“…le ossa rotte e una confusione che mi ha destabilizzato”, così Carlo Verdone descrive – in voce fuori campo – l’idea della discesa in politica, per fare il sindaco di Roma; ma adesso ritorna il suo bisogno personale, quello di fare quel sospirato, film tanto personale, “autoriale”, al di là del popolare, del commerciale, e così – racconta – “ho ripreso in mano un libro di racconti che avevo iniziato a scrivere e l’ho terminato in tre mesi. Ho sentito quasi un’euforia che mi ha spinto a sceneggiare quello che dei racconti ritenevo più significativo; è quello il film che voglio fare e questa volta – lo giuro! – non accetterò troppe ingerenze da parte di nessuno. Di nessuno…”.
Vita da Carlo – Seconda Stagione, su Paramount+ dal 15 settembre, in 10 puntate, comincia proprio da qui, con questo desiderio, questa intenzione, questa determinazione ma… “far meglio della Prima Stagione era impresa pericolosa – afferma Carlo Verdone presentando la serie -, però ci eravamo messi in testa di strutturare in maniera più solida, con colpi di scena in grado di spiazzare il pubblico; c’è un tono autobiografico più forte: qui sono io che voglio fare il mio… film d’autore, tratto da un mio… racconto. Contemporaneamente c’è una serie di personaggi con una storia loro privata…”
… e c’è anche dell’amarcord in questa Seconda Stagione, “nostalgia e affetto” le definisce lo stesso Verdone in scena, a partire dalla presenza del Fabris (Fabio Traversa) di Compagni di Scuola; ma c’è anche il futuro prossimo, incarnato da Sofia (Stefania Rocca), scrittrice di libri per bambini: il primo incontro proprio durante un firmacopie del suddetto libro… – che poi, riferendosi alla realtà, è La carezza della memoria – che a furia di firmare, guarda caso, poteva non farlo sorprendere da un crampo alla mano?
E, sempre parlando di novità, ecco anche Sangiovanni, nella parte di se stesso ma chiamato per fare la parte di Carlo (“…un cantante, di 19 anni, e non è manco de’ Roma, è di Vicenza…”) , che il produttore Cantalupo (Stefano Ambrogi) gli propone per il prossimo film, con protagonista femminile Ludovica Martino.
******************************
▶ CONSEGNA ASSEGNATA 1: Disponi in una tabella Markdown con le colonne Numero e Riga le righe delle voci comprese tra quella che contiene "This screenshot has height=810, width=1047." e quella che contiene "click(434, 161)", entrambe incluse. Escludi le righe vuote e lascia fuori le immagini.
L'articolo e le voci non hanno alcun legame tra loro.
******************************
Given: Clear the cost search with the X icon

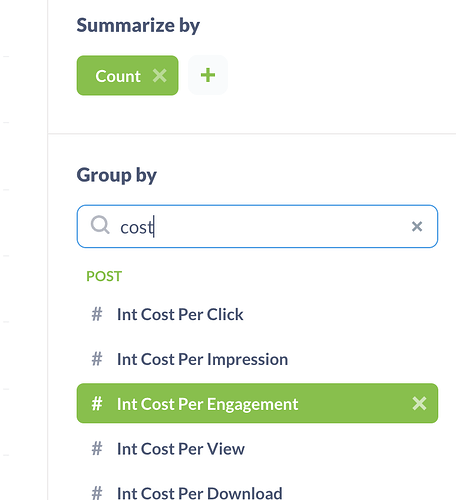Looking at the screenshot, I should 417,227.
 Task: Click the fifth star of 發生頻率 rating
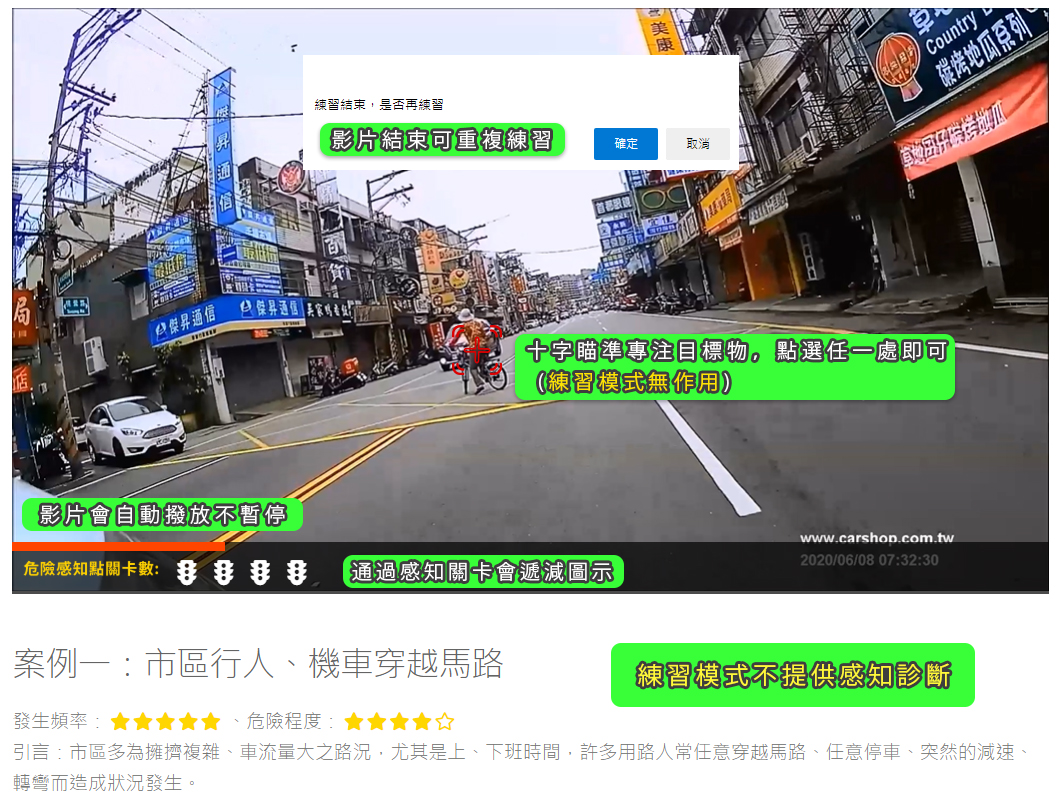click(x=210, y=721)
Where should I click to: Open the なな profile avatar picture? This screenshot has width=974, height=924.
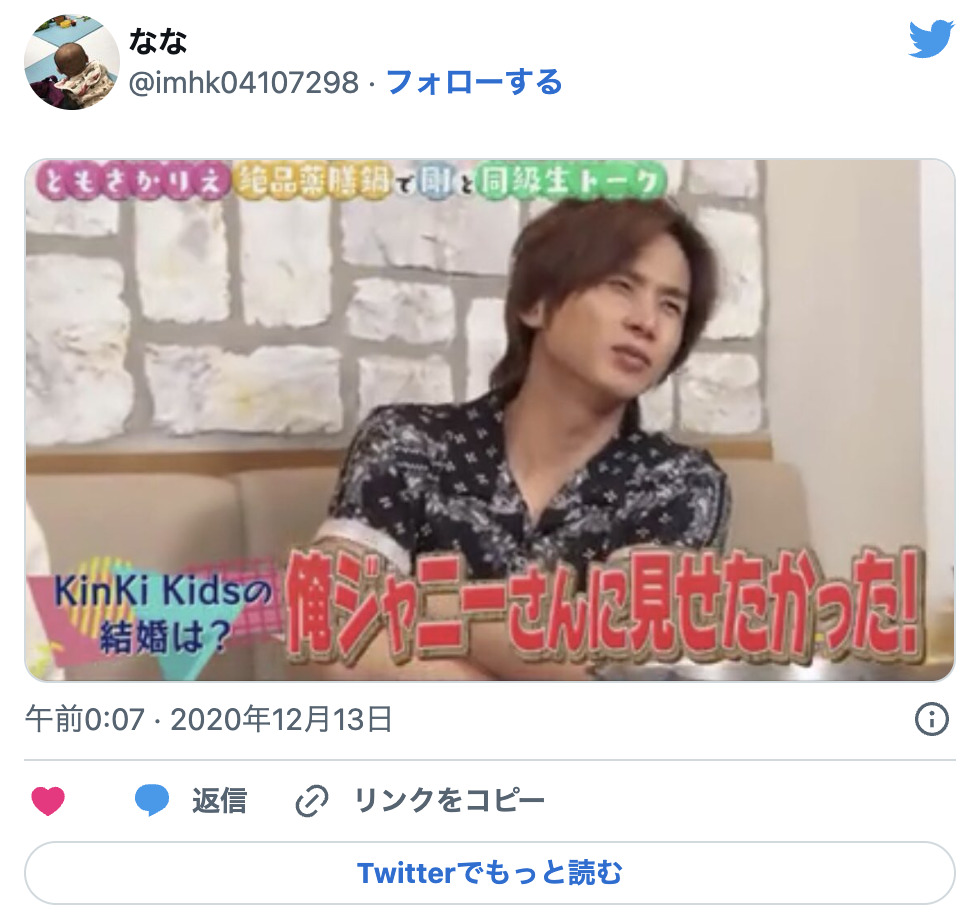tap(71, 62)
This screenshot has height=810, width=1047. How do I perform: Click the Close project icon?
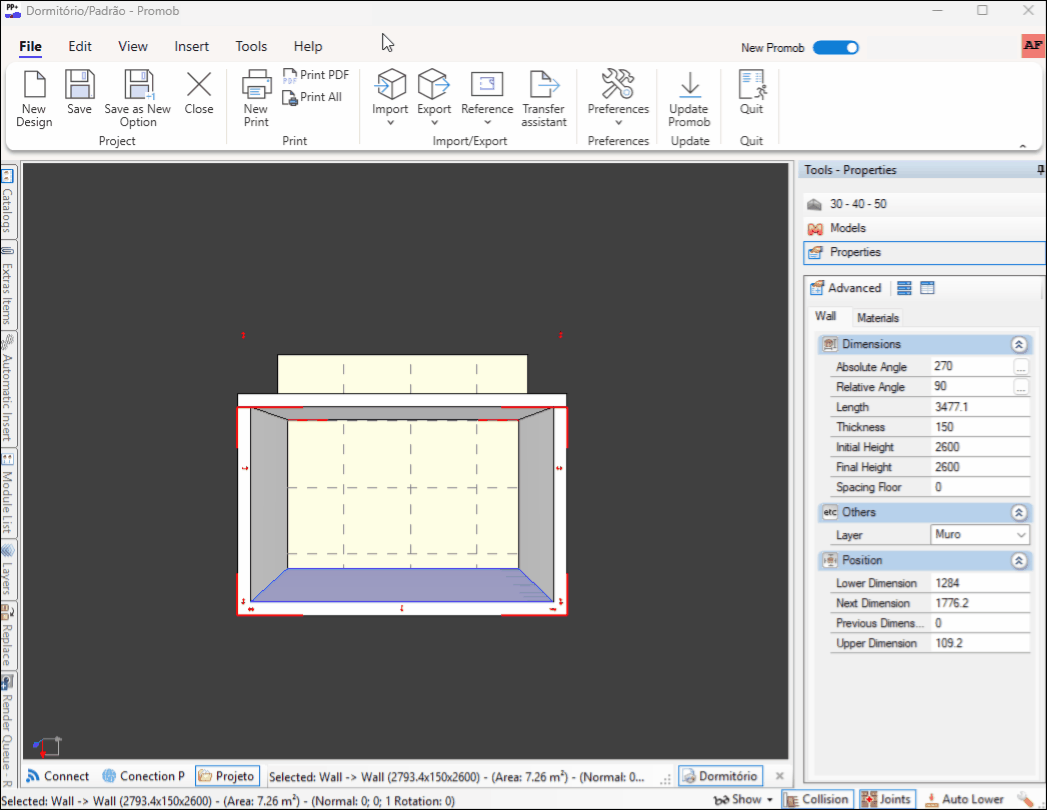199,84
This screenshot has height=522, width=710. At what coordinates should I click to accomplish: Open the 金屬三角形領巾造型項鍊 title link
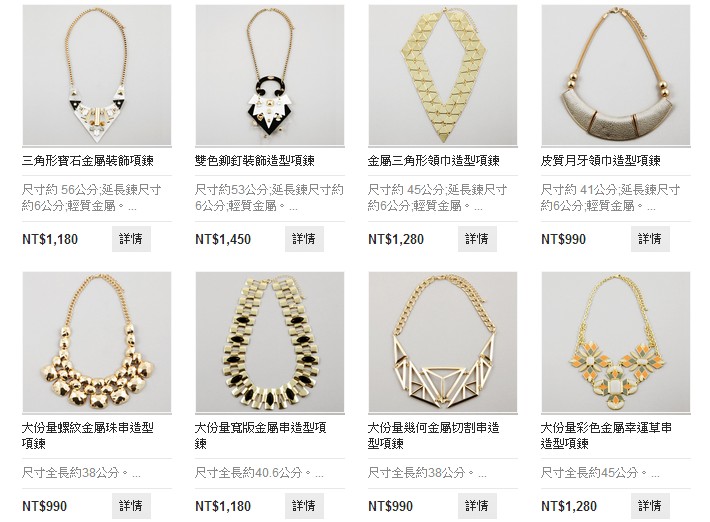click(434, 161)
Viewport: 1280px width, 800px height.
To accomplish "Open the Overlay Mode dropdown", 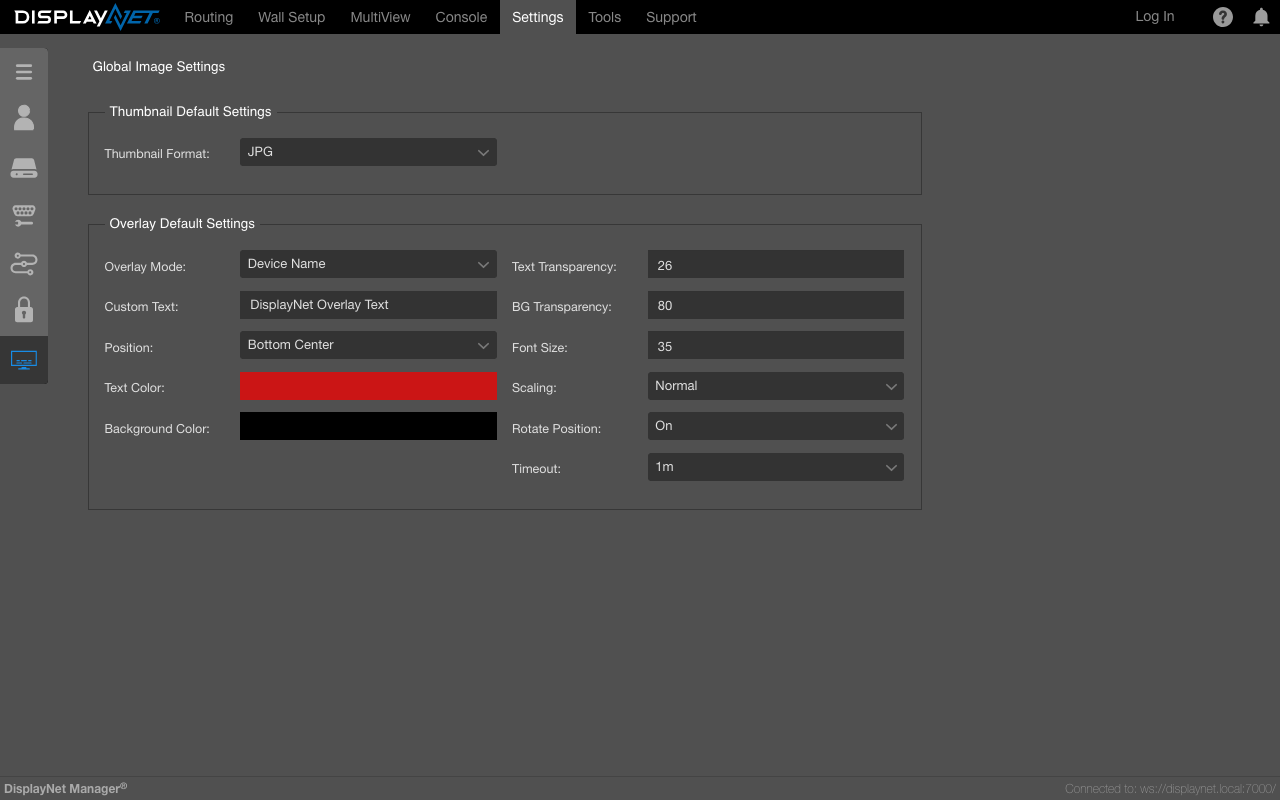I will coord(368,264).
******************************
▶ CONSEGNA ASSEGNATA 2: Prosegui l'articolo sulla seconda stagione di Vita da Carlo a partire dall'ultima frase riportata.

▶ RISPOSTA 1:
| Numero | Riga |
|---|---|
| 1 | This screenshot has height=810, width=1047. How do I perform: Click the Close project icon? |
| 2 | 199,84 |
| 3 | This screenshot has height=522, width=710. At what coordinates should I click to accomplish: Open the 金屬三角形領巾造型項鍊 title link |
| 4 | click(434, 161) |

▶ RISPOSTA 2:
Sangiovanni racconta: “nella serie sono me stesso con tanti lati di me portati all’esagerazione. Mi sono adattato a un altro pianeta e mi sono sentito accolto. Spero questo sia l’inizio di un qualcosa: certo, iniziare con una leggenda… Trovo sia una serie molto moderna, divertente e capace di far riflettere, e universale”. E anche Ludovica Martino dice: “io interpreto me stessa, ma il personaggio non mi assomiglia: è perfida, cattivella, per divertirmi dovevo entrare in quella stronzaggine; mettendo anche i piedi in testa a Carlo. Una mina vagante che distrugge”. Mentre Stefania Rocca confida: “Carlo mi ha questo effetto: lo incontro e mi crea entusiasmo, così sono felice di aver interpretato Sofia perché questa emozione l’ho buttata in un personaggio”.
Verdone, poi, parla del suo personale personaggio come “in bilico tra entusiasmo e sconfitta, con una vita in affanno, come è la mia, che è una vita con tante gioie ma anche tante tante fatiche, ma se non le avessi avute significherebbe non aver lasciato il segno”, poi continua commentando alcuni degli altri compagni di scena: “Sangiovanni è stata una sorpresa: inizialmente ero dubbioso, avevo paura, ‘sarà in grado?’, dico anche nella serie. Sangiovanni ha preso le misure la prima settimana di set e poi s’è adeguato, mettendo in campo se stesso con malinconie e stranezze, ma era vero. Per Fabio Traversa ho voluto scrivere un bel ruolo, quasi per risarcirlo da quello del film: lui l’ha svolto nel migliore dei modi. Dalla 5/6 puntata, la serie ha una sferzata anche grazie alla dinamica tra me e lui: inizia la sua vendetta”. Pensiero a cui Traversa ribatte dicendosi “profondamente grato a Carlo anche per questo rilancio artistico. Un suggerimento: lui potrebbe essere un ottimo allenatore della Roma, per la capacità di motivare e ottenere il meglio, sempre”.
Poi, sul politicamente (s)corretto presente nella serie e il tanto evocato film d’autore, Verdone continua dicendo: “si arriva a estremismi ridicoli come la Cancel Culture o che la Divina Commedia e il David sono pornografici. È proprio una moda americana, che viene dal Paese per eccellenza dell’industria del porno. Stiamo veramente esagerando, ci stiamo coprendo di ridicolo: sono assolutamente antirazzista ma su molte altre cose non sono d’accordo. Un giorno sì e un giorno no, in scrittura della serie, ci fermavamo smadonnando perché ‘questo sì’ e ‘questo no’; mentre credo che Un sacco bello, Al lupo al lupo, Compagni di scuola siano d’autore, ma mi manca il film in cui faccio il regista senza una storia comica: mi manca il cinema, moltissimo! Però, prima o poi lo farò… e vorrei fosse tratto da un piccolo romanzo che scriverò, ci proverò”, riflessione che dà il là ad un commento sullo stato di salute del cinema italiano: “riflettiamo: vogliono altri attori? Vogliono che si azzardi? E’ un grande punto interrogativo. Mi impensieriscono i risultati, vedo sempre Barbie e Oppenheimer in testa, ma il resto fatica molto. Bisogna cambiare la scrittura, avere un’ottica differente: sono certamente dispiaciuto, mi manca tantissimo il cinema, ma il cinema italiano adesso non riesce a invogliare il pubblico”.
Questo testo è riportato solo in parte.